The data:
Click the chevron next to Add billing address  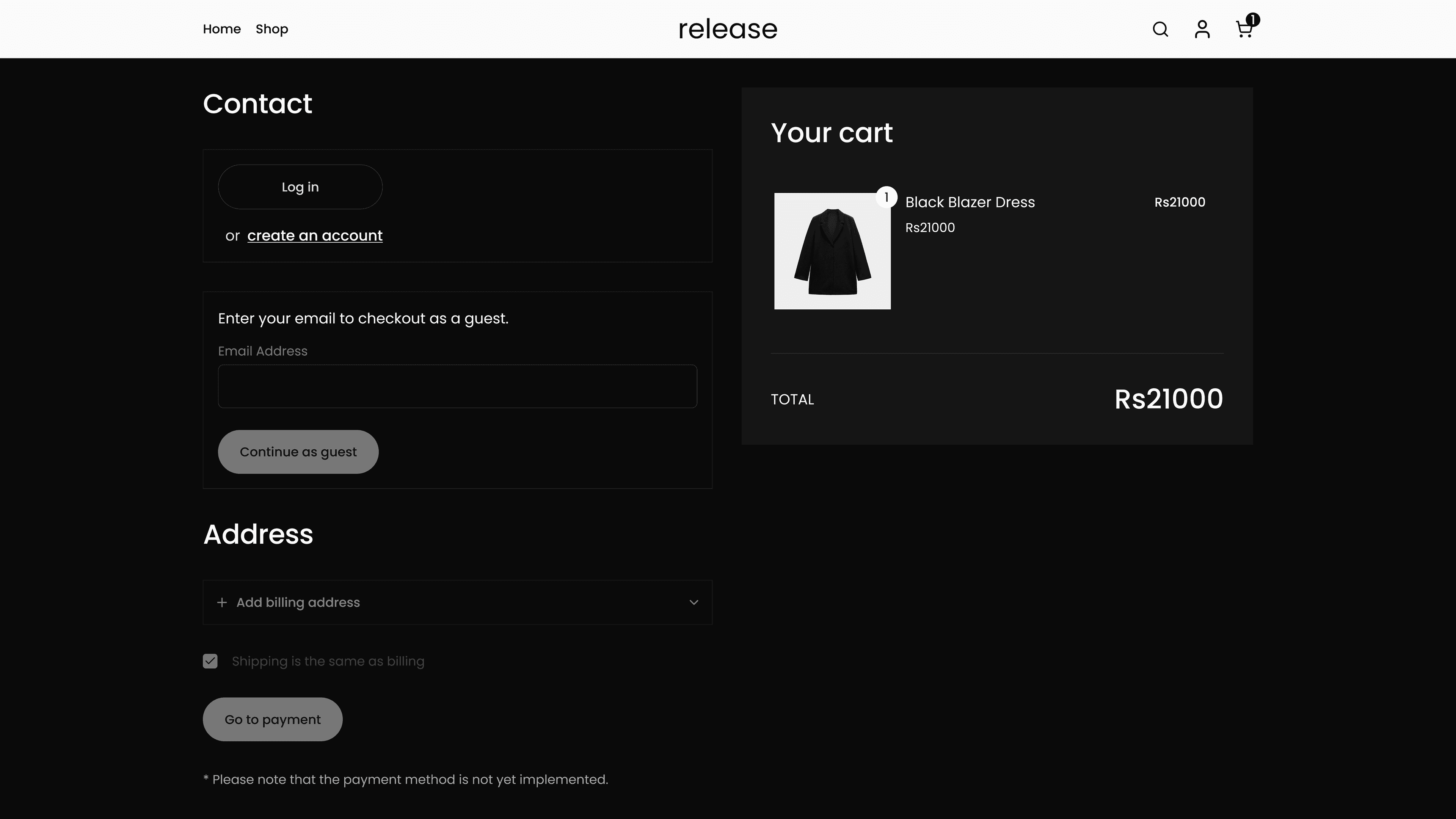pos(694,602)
==
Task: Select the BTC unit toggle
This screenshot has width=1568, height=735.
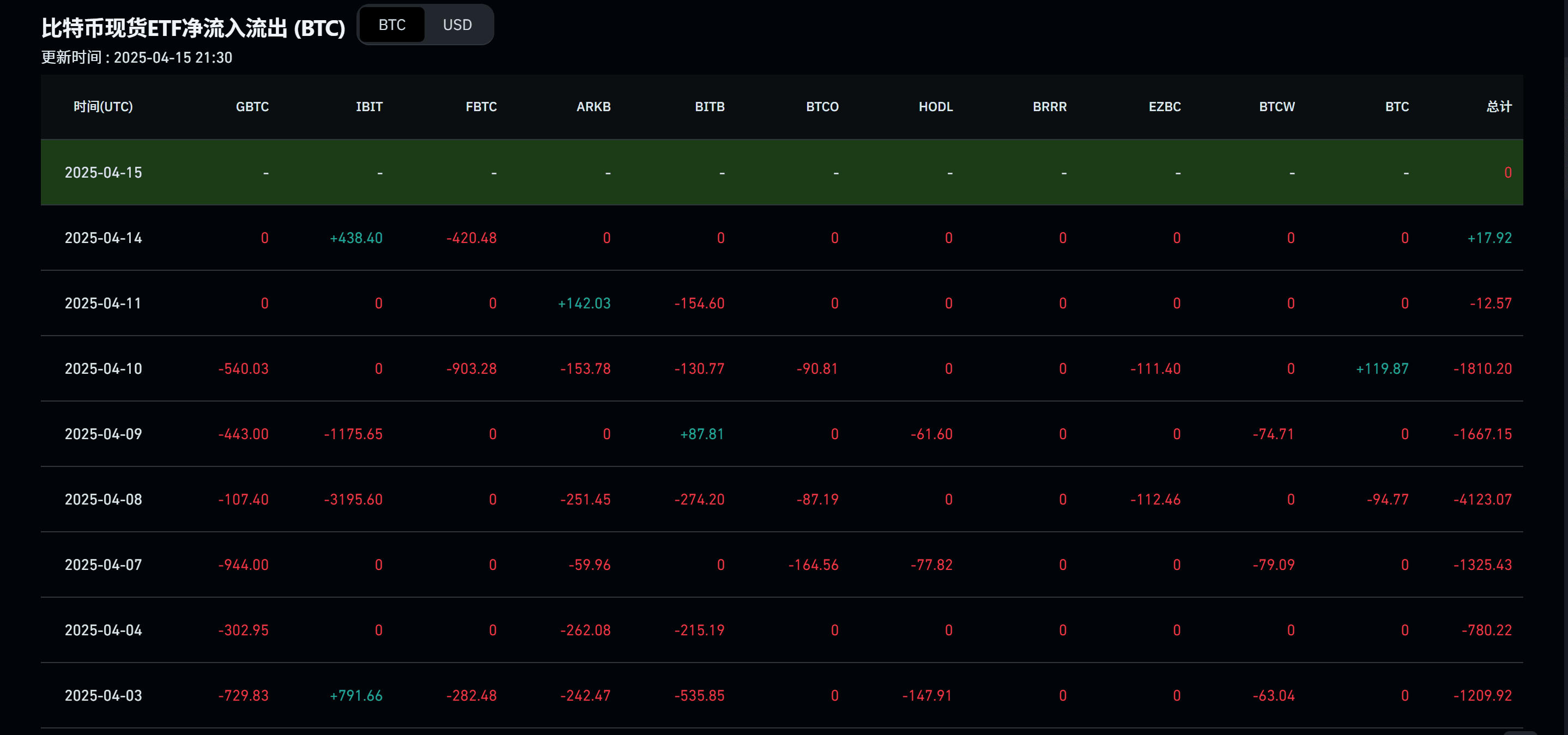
...
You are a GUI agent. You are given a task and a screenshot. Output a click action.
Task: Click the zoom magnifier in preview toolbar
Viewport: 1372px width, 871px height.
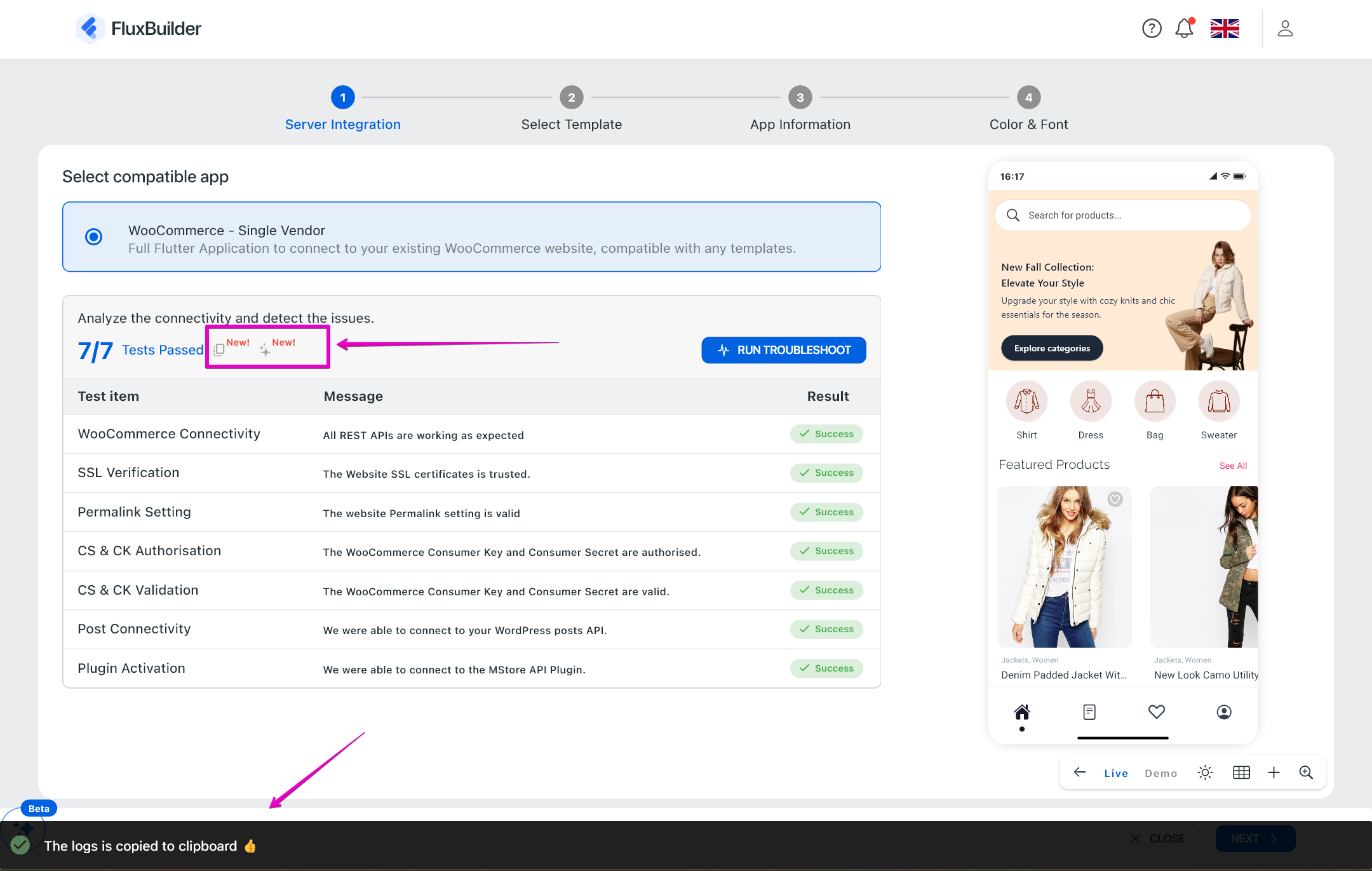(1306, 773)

Aim of the exercise: Above are the records. Identify each line that contains the word "screenshot".

Task answer:
This screenshot has width=1568, height=735.
You are a GUI agent. You are given a task and a screenshot. Output a click action.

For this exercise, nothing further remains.